Post by nibbler » Thu Jun 01, 2017 8:18 am

It makes perfect sense to me how someone can come out the other end of a faith crisis and still enjoy home teaching. HTing can be a way to minister to people.
telemoonka wrote:
Tue Dec 27, 2016 8:51 pm
I feel like some of you are complicating things.
I use the simple: Home teaching is a good program for people to participate in... unless it isn't. ;)
telemoonka wrote:
Tue Dec 27, 2016 8:51 pm
My home teaching companion and I stopped by the two other families' houses and chatted at the door briefly and gave them cookies. I was happy, and my companion was happy, and I think the families we visited were happy. In our society today, too many of us are disconnected, lonely. Our symbols and traditions and families are being dismantled by the Devil, and so we as Christians need to reach out and provide love and companionship. Home teaching is a way to provide love and companionship.
1smartdodog touched on this but I think the language we often use at church presents HTing as a priesthood holder's duty. I like the idea of ministering to people but the HT program is just that, a program. It's one way to minister to people.

The meetings about improving our HTing at church usually draw lines, there's a strong implication (if it isn't said outright) that people that don't do HTing are sinning (by omission) and are in need of repentance. I think there's another way of looking at things.

I imagine extroverts love the home teaching program. What about introverts?

Let's look at the program. You are assigned a companion and assigned families to visit. To the introvert this process feels forced and unnatural. It's extremely difficult for an introvert to develop a working relationship with people in that kind of environment. Meeting up with an assigned companion is a large hurdle, meeting assigned families is also a hurdle. For the introvert, I imagine having no companion at all would make HTing easier because it removes one of the hurdles but there's still the hurdle of forced social interaction with people where there's no "naturally occurring" relationship.

I only say this because on the introvert scale from 1 to 10 I'm an 11.

Is being an introvert a sin? Before I made the connection of what was really going on that's what I thought. My options were:

1) Not do HTing and feel miserable because I was shirking a responsibility.
2) Do my HTing and feel miserable because I was violating a fundamental aspect of my personality.

Lose, lose.

But I go back to this idea. HTing is just a program. A way to minister to people, not the way.

1smartdodog found other ways to minister to people. I've found other ways. The "problem" is that we don't get credit for our efforts. There's no monthly report with a box that can be checked.
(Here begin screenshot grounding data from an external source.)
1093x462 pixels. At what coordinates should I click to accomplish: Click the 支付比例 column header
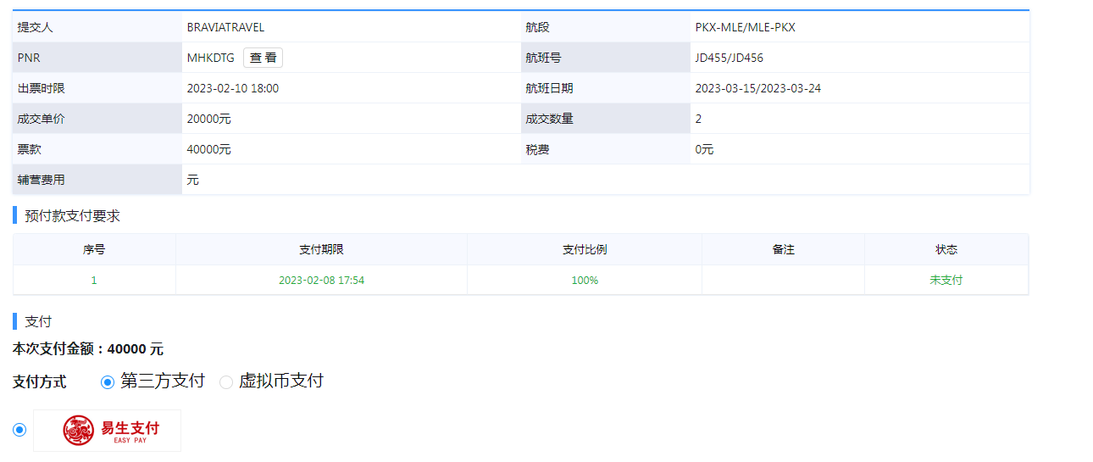tap(585, 250)
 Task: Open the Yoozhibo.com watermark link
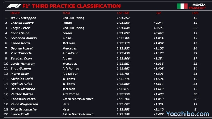(188, 114)
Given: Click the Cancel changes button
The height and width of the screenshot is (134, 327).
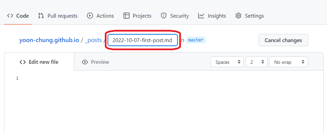Looking at the screenshot, I should click(283, 40).
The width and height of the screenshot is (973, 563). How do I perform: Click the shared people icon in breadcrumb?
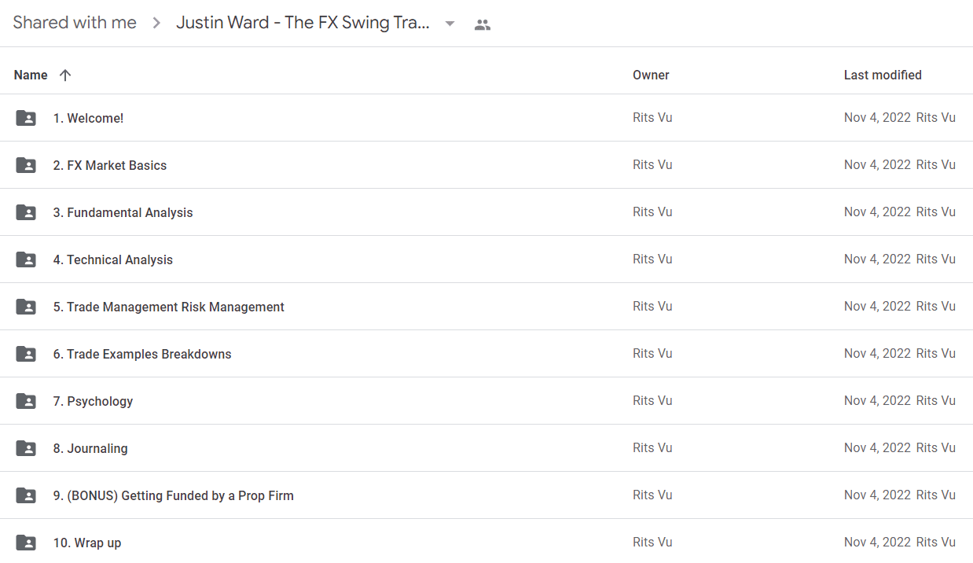(x=483, y=24)
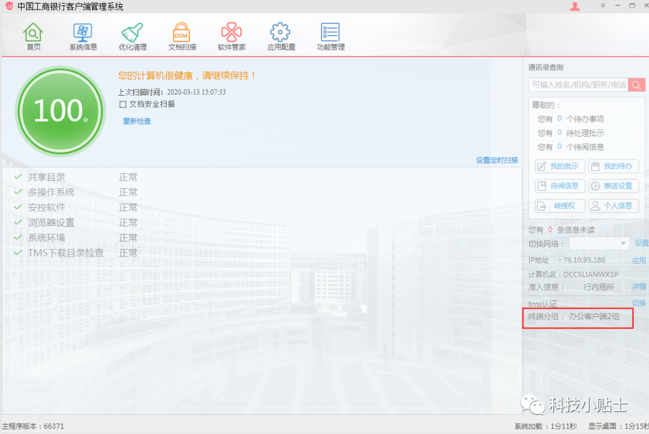
Task: Click the contact search magnifier button
Action: pos(636,85)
To the church I may look like a lazy miscreant but only because my program for ministering to people doesn't fit the mold.
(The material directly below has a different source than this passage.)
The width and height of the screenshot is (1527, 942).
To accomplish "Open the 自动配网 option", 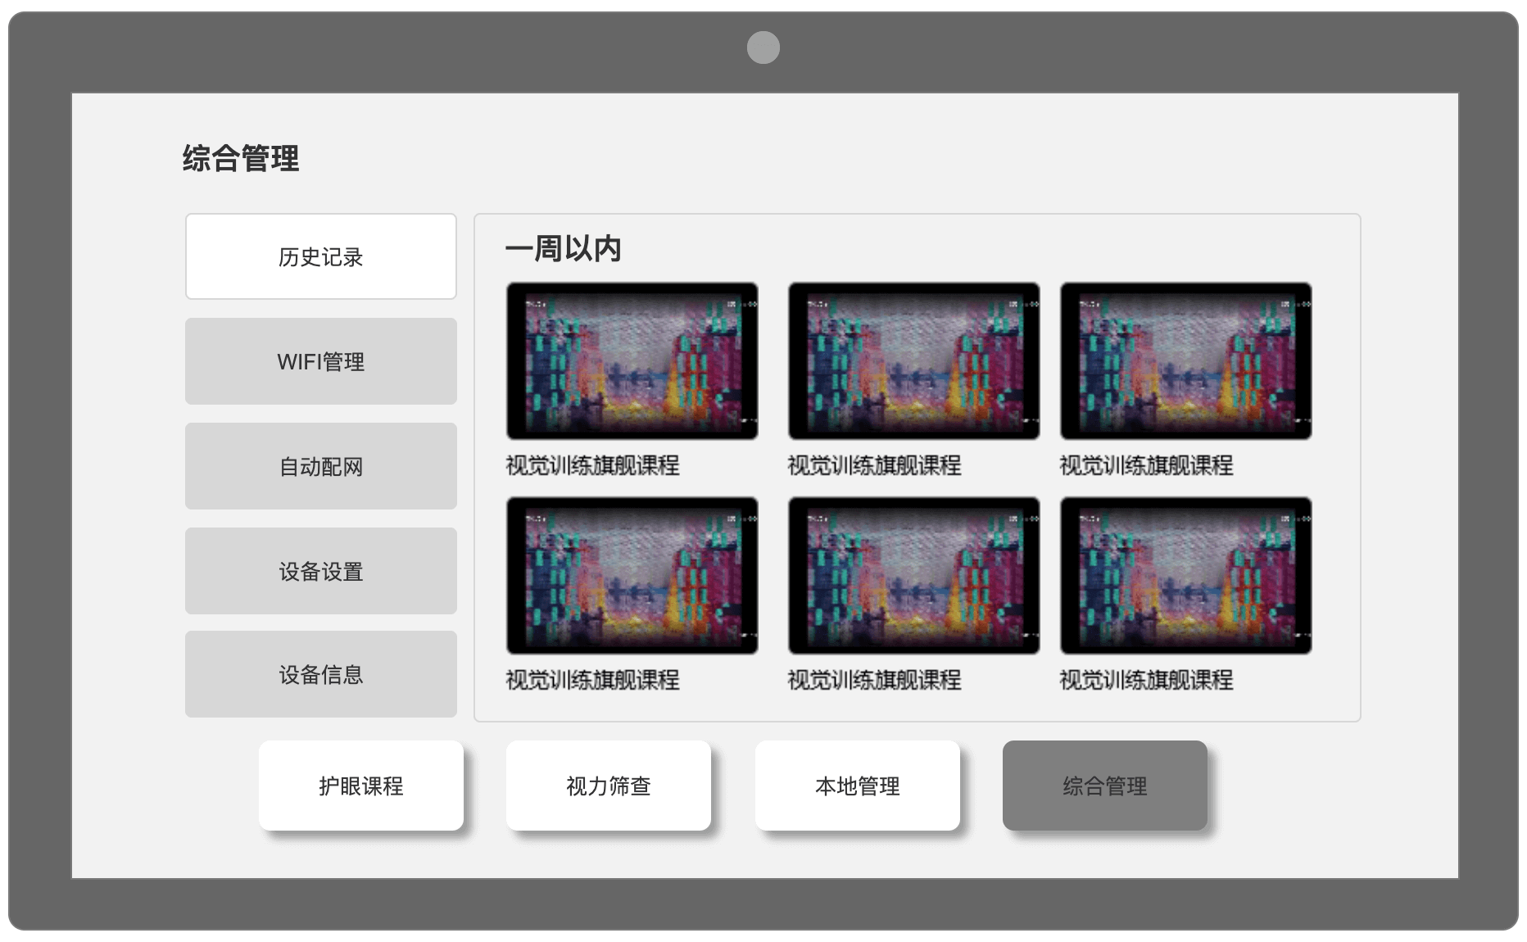I will [320, 466].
...and I just made things complicated, didn't I? ;)

I really didn't mean to come into a thread about loving home teaching to be "that guy." I really, truly do feel that HT is one of the best programs in the church. I fully understand why people would want to continue doing it after a FC.
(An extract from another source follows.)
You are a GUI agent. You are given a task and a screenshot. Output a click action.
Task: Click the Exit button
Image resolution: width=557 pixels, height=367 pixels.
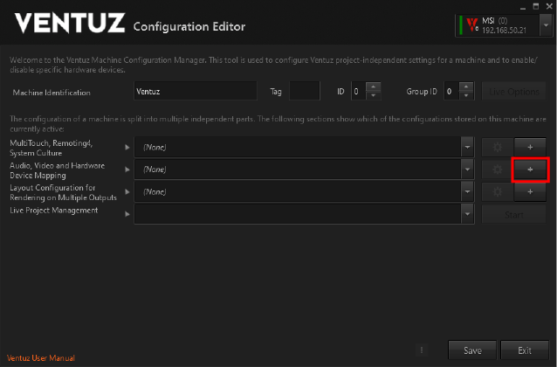525,350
I felt a little pressure to stick up for the little guys... well maybe not little guys at a place like NOM. I'm just saying... I'm not dismantled by the devil, it's just that the widows, sick, and otherwise afflicted that I minister to aren't always members of my ward so I don't get the credit in MLS.

ETA: What I do love about the program is that it tries to ensure that everyone gets a visit. If we took my ad hoc ministry approach many, many people would fall through the cracks... but we each do what we can.
We don’t see things as they are, we see them as we are.